Work required
Show the lines below where "axis" occurs.

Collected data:
◆ ◆ ◆
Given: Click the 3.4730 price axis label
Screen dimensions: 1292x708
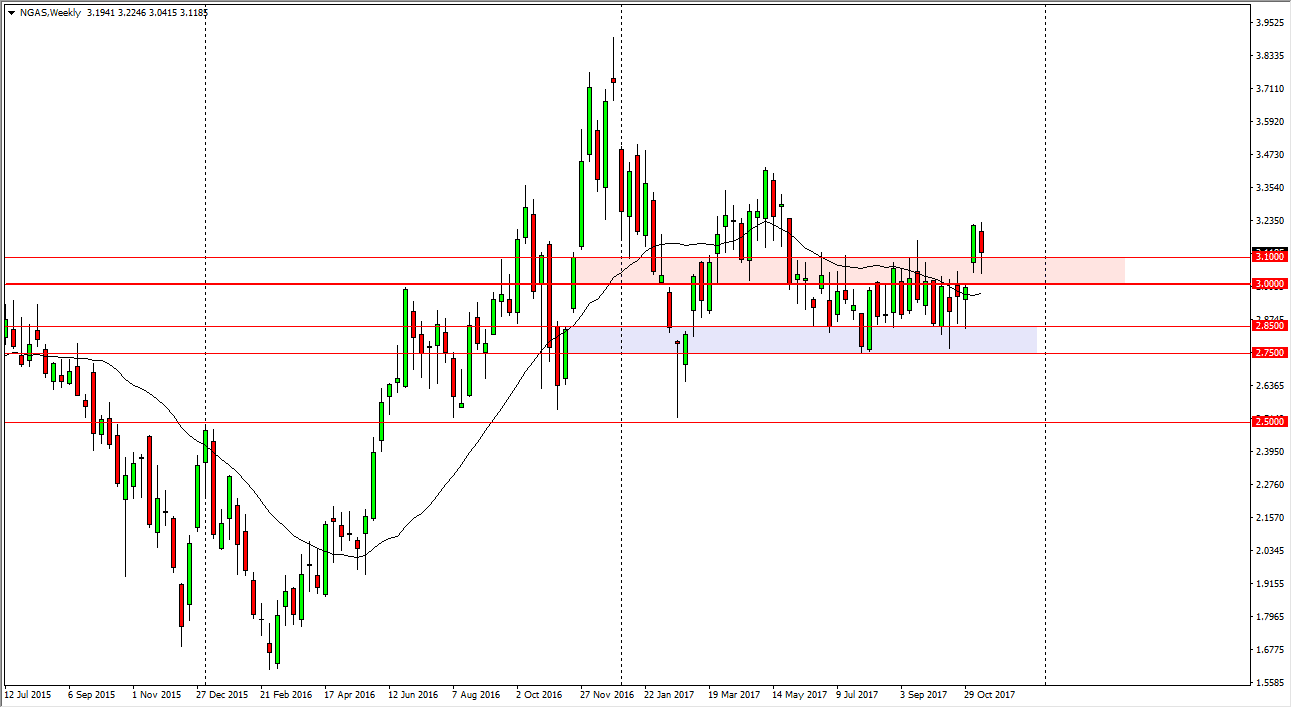Looking at the screenshot, I should click(1268, 154).
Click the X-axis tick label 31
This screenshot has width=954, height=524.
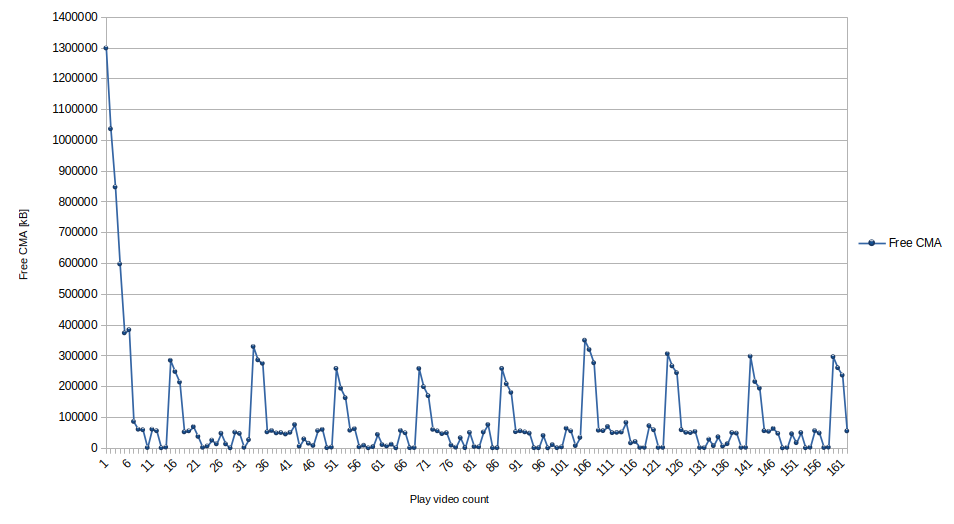(240, 466)
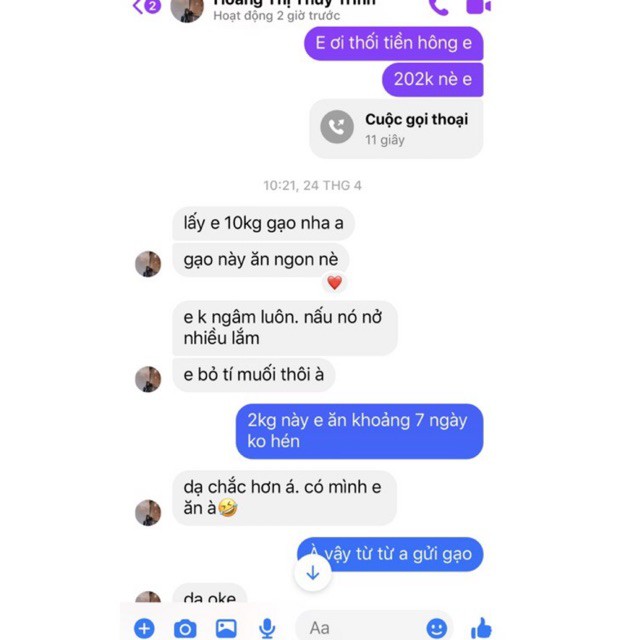The width and height of the screenshot is (640, 640).
Task: Go back using the purple back arrow
Action: 138,6
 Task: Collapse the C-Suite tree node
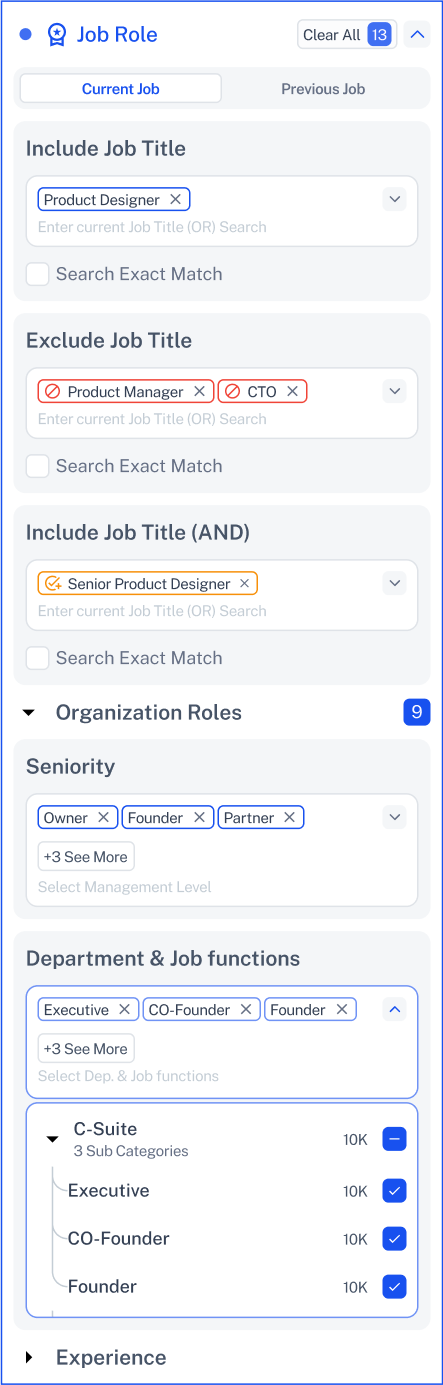point(53,1139)
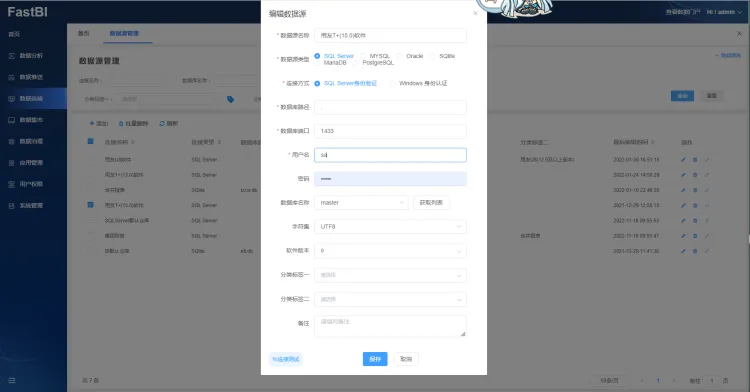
◆ ◆ ◆
Answer space
Given: Click the 3.4730 price axis label
Click the X-axis tick label 31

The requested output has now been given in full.